I am proud that "Sunflowers" will be published by a firm with such an interesting history, created as a forum of freedom for writers.

Saturday, April 11, 2009


On this Easter weekend, as Christians the world over ponder the mystery of Christ's death and resurrection, it seems appropriate to post perhaps the most famous image of the Lamentation in the history of art: Giotto di Bondone's Lamentation from the Arena Chapel (Cappella Scrovegni) in Padua, Italy, dating to the beginning of the fourteenth century. This image (click to enlarge) comes in a series of panels presenting the life of Christ, and this particular panel is the one that appears in all the art history survey books. I teach it every year, and every year we discuss the emotion Giotto created in the scene, the way he draws the viewer into the story. John the Evangelist flings back his arms in despair, Mary Magdalene cradles Jesus' feet, his mother cradles his head. It is a moving and powerful image.

I first studied the scenes of the Arena Chapel nearly twenty years ago in an undergraduate Italian Renaissance Art class at Emory University. My professor was Dr. John Howett, a kindly, gentle man who in his calm and quiet way unveiled the stories behind Renaissance art and inspired many a student during his 35 years of teaching, myself included. We spent two lectures on the Arena Chapel, as I recall, and in discussing the Lamentation, he told us something that to a college sophomore was rather shocking: that our textbook author was *wrong.* (Whether he put it that bluntly I honestly don't remember, but in my class notes, which I still have, it says "Hartt is wrong.") The textbook said that the tree standing in the background was dead, thus reflecting the death of Christ. That's not right, Dr. Howett told us: if you look closely, at the top of the tree especially, there are small green buds. The tree only looks dead. It is waiting for spring, and it will become green again, just as Christ will be resurrected. Giotto has put a note of hope in the otherwise sad scene. I have not forgotten Dr. Howett's lecture, and every year when I teach my survey students, I tell them that their textbook -- a different one, but one which still says the tree is dead -- is wrong. "My professor at Emory, Dr. Howett, always said..." I tell them, and I show them a blown-up image of the tree so they can make out the buds. The students nod their heads, and if I'm lucky, some of them remember and mention it on the test. If I'm really lucky, they'll remember it twenty years from now.

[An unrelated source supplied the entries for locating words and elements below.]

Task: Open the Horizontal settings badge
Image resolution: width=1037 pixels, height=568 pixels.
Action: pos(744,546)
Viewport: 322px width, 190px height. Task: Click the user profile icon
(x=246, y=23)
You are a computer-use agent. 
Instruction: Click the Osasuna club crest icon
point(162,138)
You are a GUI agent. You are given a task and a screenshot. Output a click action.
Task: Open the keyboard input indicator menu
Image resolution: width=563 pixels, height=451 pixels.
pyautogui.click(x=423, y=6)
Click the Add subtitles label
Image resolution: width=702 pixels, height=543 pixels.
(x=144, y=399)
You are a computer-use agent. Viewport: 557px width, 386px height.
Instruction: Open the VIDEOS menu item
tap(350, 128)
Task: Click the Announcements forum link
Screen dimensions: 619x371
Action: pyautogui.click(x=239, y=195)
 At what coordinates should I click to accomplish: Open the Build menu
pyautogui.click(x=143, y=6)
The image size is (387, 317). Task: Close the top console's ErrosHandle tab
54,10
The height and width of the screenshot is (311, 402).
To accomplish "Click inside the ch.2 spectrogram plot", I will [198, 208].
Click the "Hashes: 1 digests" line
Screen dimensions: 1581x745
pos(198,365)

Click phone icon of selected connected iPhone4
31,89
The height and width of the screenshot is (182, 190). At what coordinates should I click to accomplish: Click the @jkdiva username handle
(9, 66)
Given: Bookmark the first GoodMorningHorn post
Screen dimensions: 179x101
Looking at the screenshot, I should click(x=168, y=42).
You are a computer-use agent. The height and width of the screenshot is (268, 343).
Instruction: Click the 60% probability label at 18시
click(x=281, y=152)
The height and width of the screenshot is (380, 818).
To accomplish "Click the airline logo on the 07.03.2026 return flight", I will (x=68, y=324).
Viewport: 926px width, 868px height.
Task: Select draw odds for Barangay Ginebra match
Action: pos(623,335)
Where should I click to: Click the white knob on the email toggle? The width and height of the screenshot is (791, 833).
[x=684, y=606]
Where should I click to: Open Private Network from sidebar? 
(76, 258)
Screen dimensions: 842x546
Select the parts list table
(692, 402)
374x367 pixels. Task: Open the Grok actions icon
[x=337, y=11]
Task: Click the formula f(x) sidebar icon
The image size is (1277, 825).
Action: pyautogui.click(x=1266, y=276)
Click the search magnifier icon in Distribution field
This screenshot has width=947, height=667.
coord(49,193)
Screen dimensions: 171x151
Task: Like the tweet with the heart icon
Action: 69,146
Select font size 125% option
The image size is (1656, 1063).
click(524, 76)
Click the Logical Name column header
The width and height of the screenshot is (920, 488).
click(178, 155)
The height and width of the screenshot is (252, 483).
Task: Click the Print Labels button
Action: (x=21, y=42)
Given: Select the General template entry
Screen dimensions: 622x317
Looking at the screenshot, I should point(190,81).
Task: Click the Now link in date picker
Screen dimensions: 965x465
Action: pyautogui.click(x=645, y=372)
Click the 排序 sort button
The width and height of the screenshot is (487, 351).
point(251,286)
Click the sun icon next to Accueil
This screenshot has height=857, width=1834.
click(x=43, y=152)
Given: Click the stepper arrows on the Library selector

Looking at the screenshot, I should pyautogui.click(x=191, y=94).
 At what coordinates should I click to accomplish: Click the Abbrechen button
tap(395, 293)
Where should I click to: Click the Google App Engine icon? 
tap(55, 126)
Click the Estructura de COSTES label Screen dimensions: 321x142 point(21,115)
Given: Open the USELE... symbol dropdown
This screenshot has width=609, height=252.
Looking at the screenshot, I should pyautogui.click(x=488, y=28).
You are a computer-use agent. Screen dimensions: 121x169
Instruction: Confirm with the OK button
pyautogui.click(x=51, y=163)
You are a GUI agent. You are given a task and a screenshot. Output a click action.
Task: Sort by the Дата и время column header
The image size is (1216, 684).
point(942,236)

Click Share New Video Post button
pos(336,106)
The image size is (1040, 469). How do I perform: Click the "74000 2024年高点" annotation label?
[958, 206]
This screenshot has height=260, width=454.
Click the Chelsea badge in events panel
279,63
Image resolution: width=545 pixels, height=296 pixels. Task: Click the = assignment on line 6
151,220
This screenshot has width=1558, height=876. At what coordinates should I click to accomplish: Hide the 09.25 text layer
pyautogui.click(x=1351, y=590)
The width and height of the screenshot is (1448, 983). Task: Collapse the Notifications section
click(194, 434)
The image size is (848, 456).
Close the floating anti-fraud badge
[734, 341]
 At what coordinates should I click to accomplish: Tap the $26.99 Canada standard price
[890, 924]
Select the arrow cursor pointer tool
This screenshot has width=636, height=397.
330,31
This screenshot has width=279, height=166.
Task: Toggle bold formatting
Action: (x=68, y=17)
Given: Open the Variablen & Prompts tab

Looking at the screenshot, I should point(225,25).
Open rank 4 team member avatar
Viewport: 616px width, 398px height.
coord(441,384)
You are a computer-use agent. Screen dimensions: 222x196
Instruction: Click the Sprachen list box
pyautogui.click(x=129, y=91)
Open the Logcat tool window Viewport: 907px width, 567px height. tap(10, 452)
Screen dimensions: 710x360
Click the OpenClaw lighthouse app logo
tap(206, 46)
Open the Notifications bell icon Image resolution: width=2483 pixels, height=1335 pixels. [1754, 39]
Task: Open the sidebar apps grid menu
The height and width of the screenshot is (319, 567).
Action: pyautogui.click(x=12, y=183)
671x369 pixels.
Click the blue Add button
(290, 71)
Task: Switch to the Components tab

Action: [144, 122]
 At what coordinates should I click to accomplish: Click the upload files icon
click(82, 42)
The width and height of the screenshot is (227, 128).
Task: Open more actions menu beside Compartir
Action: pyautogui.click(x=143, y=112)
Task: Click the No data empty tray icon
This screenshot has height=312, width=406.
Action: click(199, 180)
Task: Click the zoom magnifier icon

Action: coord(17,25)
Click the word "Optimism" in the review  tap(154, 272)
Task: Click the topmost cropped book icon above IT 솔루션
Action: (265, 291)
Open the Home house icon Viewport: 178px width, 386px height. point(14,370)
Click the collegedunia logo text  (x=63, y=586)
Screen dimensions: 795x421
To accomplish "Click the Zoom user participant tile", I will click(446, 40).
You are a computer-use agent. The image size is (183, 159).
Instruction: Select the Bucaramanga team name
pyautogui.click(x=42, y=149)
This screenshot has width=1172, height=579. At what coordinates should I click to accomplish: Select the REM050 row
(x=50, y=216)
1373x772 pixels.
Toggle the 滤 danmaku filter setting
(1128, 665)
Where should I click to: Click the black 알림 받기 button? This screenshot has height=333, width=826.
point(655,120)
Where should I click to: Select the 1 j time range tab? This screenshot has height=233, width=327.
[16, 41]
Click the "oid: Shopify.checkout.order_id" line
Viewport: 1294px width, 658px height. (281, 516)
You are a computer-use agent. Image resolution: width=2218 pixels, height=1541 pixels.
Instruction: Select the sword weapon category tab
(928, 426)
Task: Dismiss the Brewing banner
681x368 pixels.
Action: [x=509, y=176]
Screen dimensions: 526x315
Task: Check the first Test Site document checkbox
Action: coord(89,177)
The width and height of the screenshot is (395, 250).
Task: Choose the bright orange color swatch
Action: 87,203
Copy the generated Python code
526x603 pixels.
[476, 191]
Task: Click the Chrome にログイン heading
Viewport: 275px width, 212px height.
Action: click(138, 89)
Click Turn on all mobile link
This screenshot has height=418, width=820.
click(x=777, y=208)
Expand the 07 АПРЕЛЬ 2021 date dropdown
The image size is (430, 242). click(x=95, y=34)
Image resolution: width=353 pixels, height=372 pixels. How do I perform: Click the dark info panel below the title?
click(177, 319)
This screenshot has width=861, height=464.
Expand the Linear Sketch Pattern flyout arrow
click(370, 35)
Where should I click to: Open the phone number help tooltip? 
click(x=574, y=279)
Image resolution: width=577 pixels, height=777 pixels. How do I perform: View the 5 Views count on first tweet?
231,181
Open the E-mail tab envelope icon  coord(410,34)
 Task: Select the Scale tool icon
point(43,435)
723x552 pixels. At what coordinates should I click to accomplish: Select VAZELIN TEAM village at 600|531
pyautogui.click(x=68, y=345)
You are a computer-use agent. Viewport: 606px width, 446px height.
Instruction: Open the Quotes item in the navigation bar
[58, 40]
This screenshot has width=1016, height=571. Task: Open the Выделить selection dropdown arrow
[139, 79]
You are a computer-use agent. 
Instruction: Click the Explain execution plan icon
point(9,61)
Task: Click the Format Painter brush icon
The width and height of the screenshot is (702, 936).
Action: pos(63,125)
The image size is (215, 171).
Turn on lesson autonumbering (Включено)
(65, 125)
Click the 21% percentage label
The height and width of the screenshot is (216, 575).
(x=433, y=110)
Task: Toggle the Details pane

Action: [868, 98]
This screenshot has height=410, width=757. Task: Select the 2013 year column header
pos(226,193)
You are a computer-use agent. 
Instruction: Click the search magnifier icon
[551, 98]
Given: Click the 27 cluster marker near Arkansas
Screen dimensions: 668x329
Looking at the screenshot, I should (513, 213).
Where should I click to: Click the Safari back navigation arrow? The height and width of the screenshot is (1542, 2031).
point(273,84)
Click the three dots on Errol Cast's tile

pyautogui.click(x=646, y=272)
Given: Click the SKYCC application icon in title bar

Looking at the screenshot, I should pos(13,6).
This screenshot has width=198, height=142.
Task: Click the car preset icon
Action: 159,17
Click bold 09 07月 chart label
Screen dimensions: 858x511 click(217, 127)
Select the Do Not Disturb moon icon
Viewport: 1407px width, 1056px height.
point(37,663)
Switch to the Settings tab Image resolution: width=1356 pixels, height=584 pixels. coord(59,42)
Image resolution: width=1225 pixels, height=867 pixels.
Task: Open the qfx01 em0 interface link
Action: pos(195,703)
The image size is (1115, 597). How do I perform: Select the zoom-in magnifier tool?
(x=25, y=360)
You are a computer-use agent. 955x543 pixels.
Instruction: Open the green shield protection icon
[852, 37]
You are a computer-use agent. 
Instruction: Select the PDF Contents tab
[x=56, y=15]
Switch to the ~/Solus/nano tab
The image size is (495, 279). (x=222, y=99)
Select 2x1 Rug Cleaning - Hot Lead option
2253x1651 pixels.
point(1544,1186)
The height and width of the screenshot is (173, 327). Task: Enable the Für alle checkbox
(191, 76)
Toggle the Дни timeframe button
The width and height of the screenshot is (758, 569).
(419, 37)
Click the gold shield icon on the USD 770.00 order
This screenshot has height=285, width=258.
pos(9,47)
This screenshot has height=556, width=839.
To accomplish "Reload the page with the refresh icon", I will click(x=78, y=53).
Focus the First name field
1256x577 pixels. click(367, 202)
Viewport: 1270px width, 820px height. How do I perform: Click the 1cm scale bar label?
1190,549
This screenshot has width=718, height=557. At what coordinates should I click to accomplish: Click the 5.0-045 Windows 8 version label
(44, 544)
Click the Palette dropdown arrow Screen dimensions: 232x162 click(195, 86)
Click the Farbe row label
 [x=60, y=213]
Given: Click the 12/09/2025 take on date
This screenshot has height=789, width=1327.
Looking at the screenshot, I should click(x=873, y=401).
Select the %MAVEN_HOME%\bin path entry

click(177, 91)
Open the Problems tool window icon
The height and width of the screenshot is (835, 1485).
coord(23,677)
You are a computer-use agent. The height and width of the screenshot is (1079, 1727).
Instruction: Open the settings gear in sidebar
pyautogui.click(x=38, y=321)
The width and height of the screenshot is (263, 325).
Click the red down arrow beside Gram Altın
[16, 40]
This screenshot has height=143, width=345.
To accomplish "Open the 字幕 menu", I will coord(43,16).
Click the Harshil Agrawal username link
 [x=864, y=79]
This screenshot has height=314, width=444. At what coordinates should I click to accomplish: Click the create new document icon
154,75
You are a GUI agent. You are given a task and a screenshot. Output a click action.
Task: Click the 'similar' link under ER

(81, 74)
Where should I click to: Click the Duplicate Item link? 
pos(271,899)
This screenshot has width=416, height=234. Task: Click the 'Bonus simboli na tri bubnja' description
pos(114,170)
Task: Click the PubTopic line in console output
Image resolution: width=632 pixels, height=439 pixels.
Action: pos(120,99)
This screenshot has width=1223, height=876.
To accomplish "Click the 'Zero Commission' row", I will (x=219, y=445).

I learned last night that Dr. Howett passed away a few days ago, unexpectedly at the age of 82. My heart is heavy today, as I'm sure everyone who knew and loved him must feel sad too. He was the soul and spirit of the Emory art history department -- quite literally, since he was one of its founders. He retired while I was in graduate school there, but he came to the department for lectures and receptions, to the library to do research, and sometimes he'd stop by just to say hello, always with a friendly word and smile. He won several teaching awards during his career, and he was about to be awarded the 2009 Woolford Baker Award for lifetime achievement in the arts from Emory's Michael C. Carlos Museum, another place where his longtime influence is still felt. He will be missed by all whose lives he touched. But his ideas will live on.